PARA ejercer el poder se necesita el dinero de los ricos y el voto de los pobres, y la política consiste en captar las dos cosas con el pretexto de proteger a los unos de los otros. Pero algo malo tendrá la riqueza, decía Noel Clarasó, cuando los ricos están muy mal vistos y la mayoría trata de no parecerlo. Hasta Cristo les auguró serias dificultades para entrar en el reino de los cielos. Los socialdemócratas, que suelen ser agnósticos, se limitan a cobrarles una tasa de entrada en el paraíso progresista; sin embargo para construir el Estado del Bienestar, es el gran invento moderno de la socialdemocracia, prefieren apoyarse en los impuestos de la clase media, conscientes de que a la verdadera riqueza, de natural evaporadizo y camuflado, es muy difícil aplicarle justicia redistributiva.

Con su política retráctil de anuncios, cortinas de humo, rectificaciones y autoenmiendas, el Gobierno se ha metido acaso sin querer en un debate interesante desde el punto de vista sociológico: el de a partir de qué momento, o qué cifra, o qué hecho diferencial , se puede considerar rico a alguien, y por tanto susceptible de pagar impuesto sobre la fortuna.
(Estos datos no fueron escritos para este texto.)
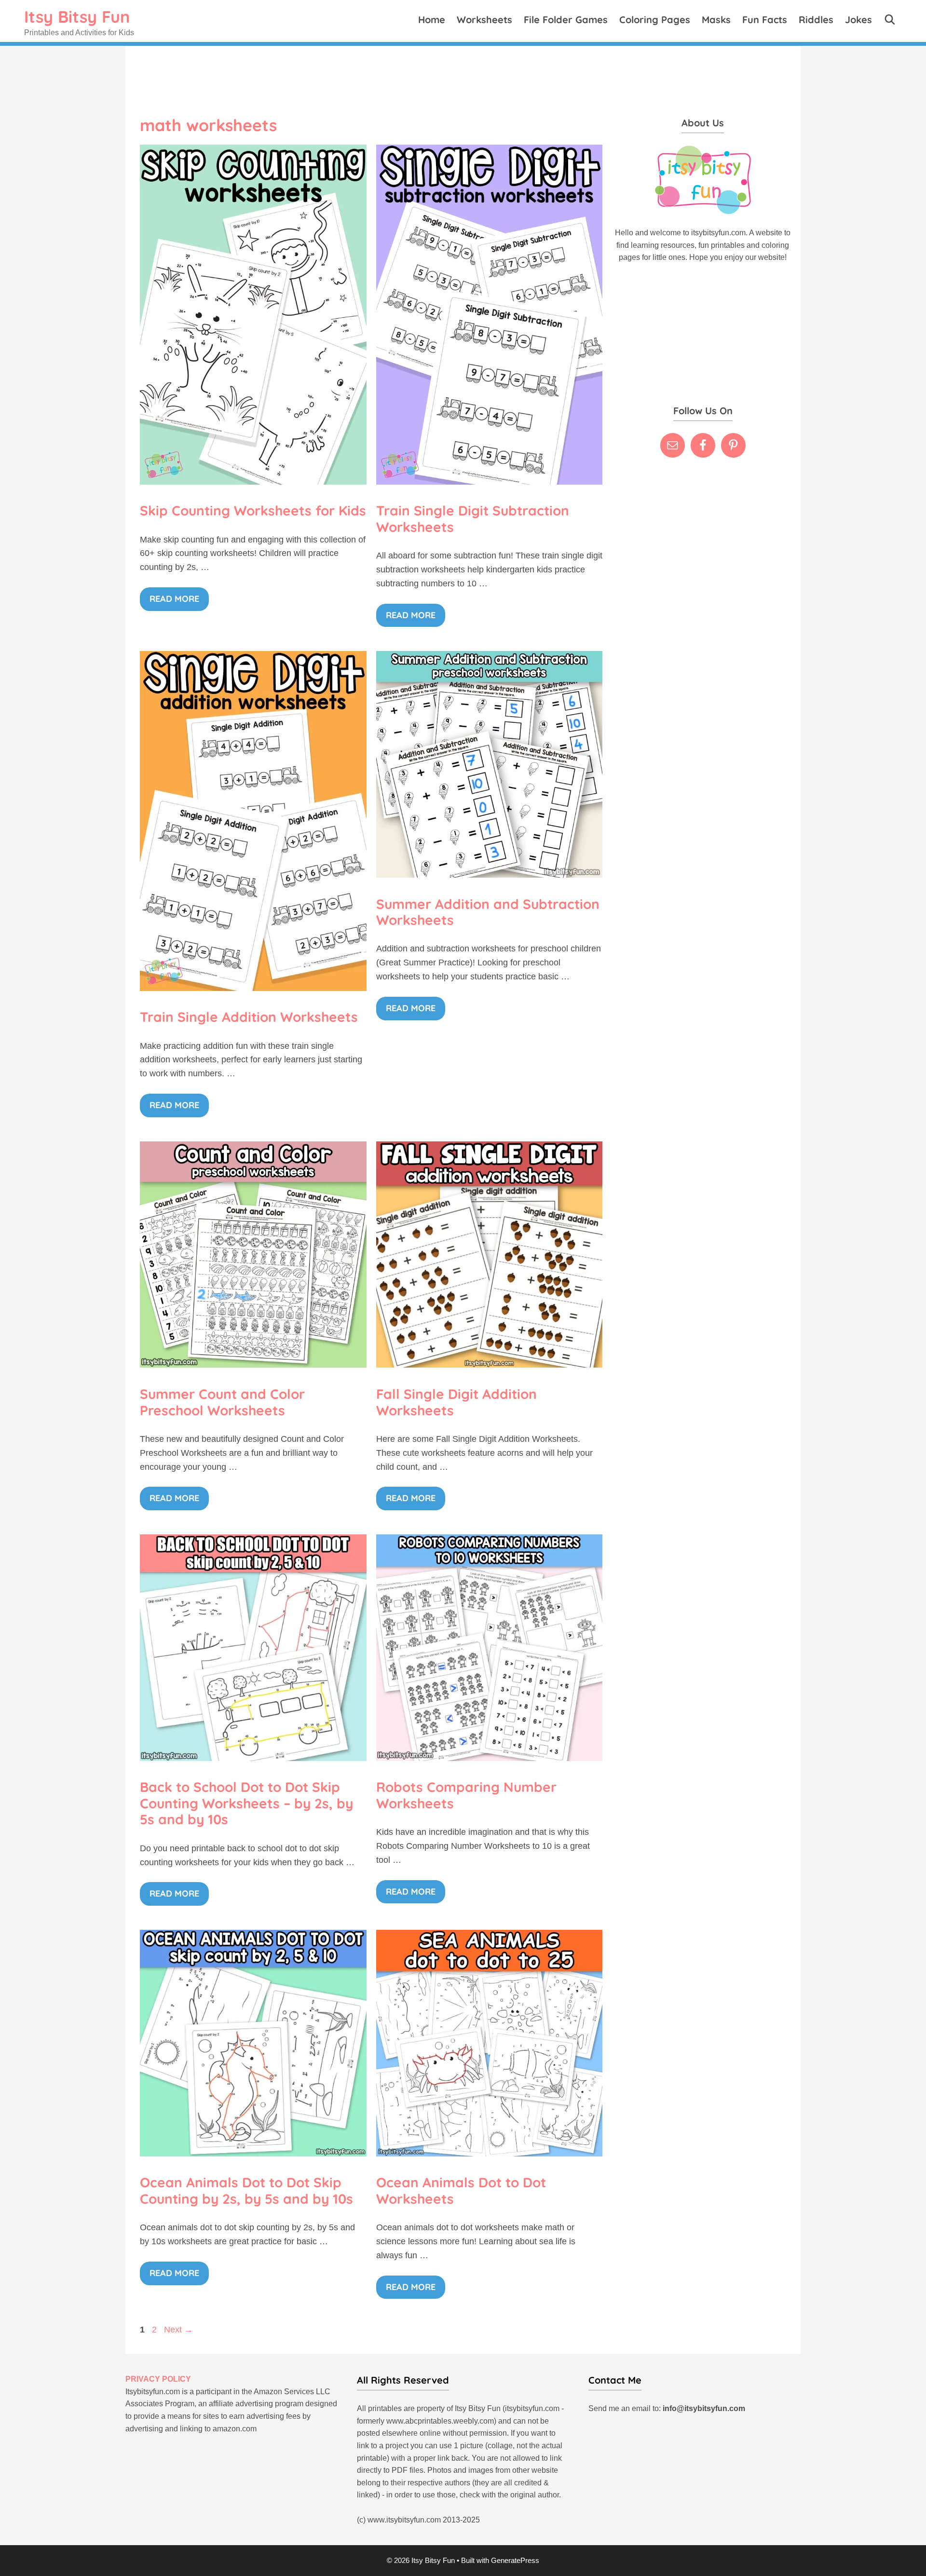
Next (178, 2329)
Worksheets (484, 20)
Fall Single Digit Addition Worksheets (456, 1402)
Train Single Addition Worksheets (249, 1016)
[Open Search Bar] (890, 19)
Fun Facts (764, 20)
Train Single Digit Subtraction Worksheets (472, 518)
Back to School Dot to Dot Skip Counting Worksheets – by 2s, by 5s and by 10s (246, 1803)
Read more (174, 598)
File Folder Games (566, 20)
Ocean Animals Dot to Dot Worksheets (461, 2190)
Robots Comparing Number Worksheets (466, 1795)
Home (431, 20)
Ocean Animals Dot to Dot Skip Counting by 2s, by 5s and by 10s (246, 2190)
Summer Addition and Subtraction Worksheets (487, 912)
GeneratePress (515, 2560)
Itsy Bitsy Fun (77, 16)
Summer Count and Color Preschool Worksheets (222, 1402)
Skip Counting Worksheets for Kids (253, 510)
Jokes (858, 20)
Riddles (816, 20)
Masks (716, 20)
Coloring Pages (654, 20)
El concepto de riqueza tiene muchos matices semánticos, desde la holgura hasta la opulencia pasando por la simple abundancia, pero la política fiscal trabaja con la categoría objetiva de los números. Cualquier ciudadano considera rico al que tiene más dinero que él, si bien con ese criterio no se puede establecer un arbitrio tributario. Así que ahora los cerebros de La Moncloa están envueltos en un debate más filosófico o taxonómico que técnico, una especie de existencialismo financiero que debe constituir la base teórica del futuro gravamen a los grandes patrimonios. La ventaja que tienen es que se trata de una medida política, esto es, retórica, sin valor recaudatorio significativo, y por tanto no necesitan establecer previsiones de ingresos porque lo único que importa del asunto es su carácter ejemplarizante y/o propagandístico.

El parámetro más sencillo y comprensible apunta a la cifra redonda del millón de euros, lo que permitiría al zapaterismo asentar fama de azote de millonarios en sentido estricto. Más arriba de ese tope empieza la bruma de las cumbres; la estructura fiscal española se adelgaza a partir de cantidades relativamente modestas porque la verdadera plutocracia es opaca o invisible a la mirada de Hacienda y diluye sus caudales en una ingeniería muy sofisticada de artificios fiduciarios. Y para establecer un impuesto, por muy teórico que sea, conviene que haya al menos alguna posibilidad de cobrárselo a alguien. Ésa es la gran paradoja de la fiscalidad contemporánea, que se basa más en los sueldos que en los capitales. Igual y en virtud del mismo principio que Valle decía que en España se puede robar un monte pero no se puede robar un pan, es perfectamente posible disimular una fortuna pero no hay modo de ocultar un salario.